(Entries taken from a collection)
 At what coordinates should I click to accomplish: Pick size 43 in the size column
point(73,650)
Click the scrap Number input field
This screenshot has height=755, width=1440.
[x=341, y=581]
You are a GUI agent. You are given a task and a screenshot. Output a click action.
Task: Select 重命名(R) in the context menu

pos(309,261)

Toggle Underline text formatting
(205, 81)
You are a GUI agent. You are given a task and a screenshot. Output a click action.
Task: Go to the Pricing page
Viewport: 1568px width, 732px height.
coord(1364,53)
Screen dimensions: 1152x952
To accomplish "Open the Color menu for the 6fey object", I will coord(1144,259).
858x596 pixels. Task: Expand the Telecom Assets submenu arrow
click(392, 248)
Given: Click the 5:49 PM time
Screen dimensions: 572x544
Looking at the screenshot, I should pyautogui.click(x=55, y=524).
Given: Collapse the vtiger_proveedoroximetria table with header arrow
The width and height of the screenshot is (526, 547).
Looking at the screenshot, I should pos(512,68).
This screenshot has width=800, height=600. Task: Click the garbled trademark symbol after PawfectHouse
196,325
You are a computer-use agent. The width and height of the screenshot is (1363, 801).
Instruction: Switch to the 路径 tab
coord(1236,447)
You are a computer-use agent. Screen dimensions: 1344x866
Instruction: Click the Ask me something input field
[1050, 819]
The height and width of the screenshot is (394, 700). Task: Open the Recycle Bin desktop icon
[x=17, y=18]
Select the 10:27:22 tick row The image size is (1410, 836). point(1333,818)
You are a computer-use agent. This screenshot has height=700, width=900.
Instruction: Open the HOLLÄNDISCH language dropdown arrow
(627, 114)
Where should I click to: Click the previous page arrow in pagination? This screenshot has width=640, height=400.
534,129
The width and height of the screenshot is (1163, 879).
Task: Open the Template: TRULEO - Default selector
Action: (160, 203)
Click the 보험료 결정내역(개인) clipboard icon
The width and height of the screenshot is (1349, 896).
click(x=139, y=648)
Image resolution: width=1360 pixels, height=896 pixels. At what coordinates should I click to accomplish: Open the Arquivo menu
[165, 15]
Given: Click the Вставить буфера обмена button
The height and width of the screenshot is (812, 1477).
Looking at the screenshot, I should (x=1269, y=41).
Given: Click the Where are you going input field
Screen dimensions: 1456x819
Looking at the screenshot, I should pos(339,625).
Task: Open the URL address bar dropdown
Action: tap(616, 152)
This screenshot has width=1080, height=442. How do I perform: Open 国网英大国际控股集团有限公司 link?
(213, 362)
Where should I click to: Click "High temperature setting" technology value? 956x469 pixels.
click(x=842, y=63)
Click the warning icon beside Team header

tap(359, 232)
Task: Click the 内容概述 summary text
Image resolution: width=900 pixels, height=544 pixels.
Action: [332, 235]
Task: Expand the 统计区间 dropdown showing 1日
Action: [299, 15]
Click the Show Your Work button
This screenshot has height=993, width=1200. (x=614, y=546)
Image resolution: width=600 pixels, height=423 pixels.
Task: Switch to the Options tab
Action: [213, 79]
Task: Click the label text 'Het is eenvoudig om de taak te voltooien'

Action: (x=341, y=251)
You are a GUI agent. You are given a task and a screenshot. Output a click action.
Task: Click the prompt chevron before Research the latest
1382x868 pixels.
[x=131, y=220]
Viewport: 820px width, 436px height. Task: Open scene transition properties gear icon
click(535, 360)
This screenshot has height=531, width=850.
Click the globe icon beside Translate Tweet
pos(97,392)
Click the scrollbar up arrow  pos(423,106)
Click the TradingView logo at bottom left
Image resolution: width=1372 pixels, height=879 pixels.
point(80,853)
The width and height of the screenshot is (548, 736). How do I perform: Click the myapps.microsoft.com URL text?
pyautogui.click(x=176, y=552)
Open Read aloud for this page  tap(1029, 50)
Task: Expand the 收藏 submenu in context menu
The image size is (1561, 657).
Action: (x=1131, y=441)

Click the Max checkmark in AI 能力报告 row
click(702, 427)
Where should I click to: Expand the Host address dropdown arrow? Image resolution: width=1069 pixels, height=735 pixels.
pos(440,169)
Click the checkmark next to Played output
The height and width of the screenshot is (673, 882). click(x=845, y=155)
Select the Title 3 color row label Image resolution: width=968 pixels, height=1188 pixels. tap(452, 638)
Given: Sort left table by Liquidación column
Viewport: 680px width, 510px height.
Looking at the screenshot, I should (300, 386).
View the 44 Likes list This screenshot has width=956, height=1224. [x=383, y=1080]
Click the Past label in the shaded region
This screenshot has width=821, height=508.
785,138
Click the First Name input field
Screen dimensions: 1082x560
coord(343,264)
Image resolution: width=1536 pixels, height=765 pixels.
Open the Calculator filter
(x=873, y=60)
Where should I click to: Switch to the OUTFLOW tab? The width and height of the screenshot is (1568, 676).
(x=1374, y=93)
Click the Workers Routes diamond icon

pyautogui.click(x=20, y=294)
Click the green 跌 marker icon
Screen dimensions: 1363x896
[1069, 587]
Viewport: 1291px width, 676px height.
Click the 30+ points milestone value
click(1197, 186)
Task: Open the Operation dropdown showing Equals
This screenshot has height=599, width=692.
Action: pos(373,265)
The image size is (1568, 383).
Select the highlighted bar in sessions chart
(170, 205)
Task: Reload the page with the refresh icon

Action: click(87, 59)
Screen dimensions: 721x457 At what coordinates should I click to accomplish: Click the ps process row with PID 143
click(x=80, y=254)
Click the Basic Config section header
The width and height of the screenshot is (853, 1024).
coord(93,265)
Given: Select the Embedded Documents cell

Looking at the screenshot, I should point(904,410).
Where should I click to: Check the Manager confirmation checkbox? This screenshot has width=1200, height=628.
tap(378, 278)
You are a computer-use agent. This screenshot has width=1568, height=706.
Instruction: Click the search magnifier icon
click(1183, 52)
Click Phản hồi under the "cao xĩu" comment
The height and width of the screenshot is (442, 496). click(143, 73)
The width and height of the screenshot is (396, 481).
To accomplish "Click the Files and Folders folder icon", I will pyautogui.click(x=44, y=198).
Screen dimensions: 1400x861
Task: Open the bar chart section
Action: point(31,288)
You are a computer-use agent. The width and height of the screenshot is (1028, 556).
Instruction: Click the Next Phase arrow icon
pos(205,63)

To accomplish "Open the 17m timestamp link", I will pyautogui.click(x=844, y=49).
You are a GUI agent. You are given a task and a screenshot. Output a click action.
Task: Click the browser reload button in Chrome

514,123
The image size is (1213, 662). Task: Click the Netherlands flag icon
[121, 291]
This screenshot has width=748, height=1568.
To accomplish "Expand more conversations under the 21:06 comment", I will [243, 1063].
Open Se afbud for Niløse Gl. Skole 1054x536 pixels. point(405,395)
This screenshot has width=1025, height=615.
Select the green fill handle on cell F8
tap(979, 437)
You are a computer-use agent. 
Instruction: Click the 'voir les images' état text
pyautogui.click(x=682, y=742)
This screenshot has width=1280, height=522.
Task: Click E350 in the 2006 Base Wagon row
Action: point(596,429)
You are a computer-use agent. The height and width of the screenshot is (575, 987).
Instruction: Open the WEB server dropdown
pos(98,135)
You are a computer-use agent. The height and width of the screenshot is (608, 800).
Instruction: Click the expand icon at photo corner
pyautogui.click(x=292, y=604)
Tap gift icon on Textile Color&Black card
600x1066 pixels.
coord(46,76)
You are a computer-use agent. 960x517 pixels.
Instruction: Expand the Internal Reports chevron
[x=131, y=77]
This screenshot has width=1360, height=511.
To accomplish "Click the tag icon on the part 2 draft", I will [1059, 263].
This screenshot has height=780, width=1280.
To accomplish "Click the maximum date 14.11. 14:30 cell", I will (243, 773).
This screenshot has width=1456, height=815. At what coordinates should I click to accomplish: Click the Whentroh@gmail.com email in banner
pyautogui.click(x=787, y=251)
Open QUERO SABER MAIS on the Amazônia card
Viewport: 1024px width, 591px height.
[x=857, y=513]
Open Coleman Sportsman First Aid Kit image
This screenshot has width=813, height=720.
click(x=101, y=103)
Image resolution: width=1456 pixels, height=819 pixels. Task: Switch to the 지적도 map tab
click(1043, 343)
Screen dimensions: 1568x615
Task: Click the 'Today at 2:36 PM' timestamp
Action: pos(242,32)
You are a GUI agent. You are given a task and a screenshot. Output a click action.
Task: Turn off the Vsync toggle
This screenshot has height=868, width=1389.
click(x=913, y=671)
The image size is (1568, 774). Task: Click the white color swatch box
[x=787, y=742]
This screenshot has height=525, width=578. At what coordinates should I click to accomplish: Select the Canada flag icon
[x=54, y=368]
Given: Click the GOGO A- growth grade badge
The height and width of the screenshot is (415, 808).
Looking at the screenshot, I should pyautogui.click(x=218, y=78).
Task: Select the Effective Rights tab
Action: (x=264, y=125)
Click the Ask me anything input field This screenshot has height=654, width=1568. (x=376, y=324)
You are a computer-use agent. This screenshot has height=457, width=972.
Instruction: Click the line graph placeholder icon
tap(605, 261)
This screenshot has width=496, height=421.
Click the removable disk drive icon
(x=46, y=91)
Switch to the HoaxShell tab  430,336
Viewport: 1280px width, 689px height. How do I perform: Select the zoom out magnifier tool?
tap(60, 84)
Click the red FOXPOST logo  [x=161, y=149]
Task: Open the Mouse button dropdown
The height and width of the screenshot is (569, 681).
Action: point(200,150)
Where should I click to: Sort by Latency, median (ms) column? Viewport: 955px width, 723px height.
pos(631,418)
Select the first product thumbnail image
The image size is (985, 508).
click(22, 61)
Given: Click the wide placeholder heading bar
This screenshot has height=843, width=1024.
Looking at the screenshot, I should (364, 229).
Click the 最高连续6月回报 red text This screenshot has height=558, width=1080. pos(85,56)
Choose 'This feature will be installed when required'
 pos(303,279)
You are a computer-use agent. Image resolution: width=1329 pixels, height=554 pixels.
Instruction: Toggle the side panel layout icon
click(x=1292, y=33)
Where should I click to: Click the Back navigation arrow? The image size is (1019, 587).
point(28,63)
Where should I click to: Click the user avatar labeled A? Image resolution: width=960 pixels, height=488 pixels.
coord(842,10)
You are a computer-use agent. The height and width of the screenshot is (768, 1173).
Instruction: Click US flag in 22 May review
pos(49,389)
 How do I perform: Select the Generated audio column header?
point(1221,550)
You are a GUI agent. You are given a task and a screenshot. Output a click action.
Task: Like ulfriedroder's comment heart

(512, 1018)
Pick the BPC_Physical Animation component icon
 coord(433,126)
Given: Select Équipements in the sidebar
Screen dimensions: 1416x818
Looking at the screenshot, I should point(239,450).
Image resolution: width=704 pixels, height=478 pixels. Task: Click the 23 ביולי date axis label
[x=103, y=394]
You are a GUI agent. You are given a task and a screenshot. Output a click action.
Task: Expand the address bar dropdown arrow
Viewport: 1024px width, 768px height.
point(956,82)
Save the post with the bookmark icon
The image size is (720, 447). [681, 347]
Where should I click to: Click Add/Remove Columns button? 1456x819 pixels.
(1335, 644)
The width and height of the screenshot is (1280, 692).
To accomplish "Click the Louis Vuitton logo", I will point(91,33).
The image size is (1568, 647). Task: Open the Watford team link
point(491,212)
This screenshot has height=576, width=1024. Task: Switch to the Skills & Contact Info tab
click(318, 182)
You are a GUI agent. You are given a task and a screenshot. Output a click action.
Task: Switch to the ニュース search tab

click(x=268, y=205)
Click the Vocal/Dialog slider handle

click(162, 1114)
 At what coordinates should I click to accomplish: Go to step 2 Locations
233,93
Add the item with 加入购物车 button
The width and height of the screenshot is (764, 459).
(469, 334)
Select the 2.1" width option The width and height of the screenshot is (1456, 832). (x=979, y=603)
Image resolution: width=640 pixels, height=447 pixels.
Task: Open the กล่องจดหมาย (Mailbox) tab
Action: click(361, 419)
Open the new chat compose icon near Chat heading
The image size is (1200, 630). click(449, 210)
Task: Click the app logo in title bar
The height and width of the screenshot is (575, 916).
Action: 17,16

YOUR ASSIGNMENT |
Wherever a line of the entries holds the string "computer", copy that line.

OUTPUT |
You are a computer-use agent. The width and height of the screenshot is (1363, 801).
You are a computer-use agent. Screen dimensions: 1344x866
You are a computer-use agent. This screenshot has height=700, width=900.
You are a computer-use agent. This screenshot has width=1568, height=706.
You are a computer-use agent. The width and height of the screenshot is (1028, 556).
You are a computer-use agent. 
You are a computer-use agent. The height and width of the screenshot is (575, 987).
You are a computer-use agent. The height and width of the screenshot is (608, 800).
You are a computer-use agent. 960x517 pixels.
You are a computer-use agent. This screenshot has height=457, width=972.
You are a computer-use agent. Image resolution: width=1329 pixels, height=554 pixels.
You are a computer-use agent. The height and width of the screenshot is (768, 1173).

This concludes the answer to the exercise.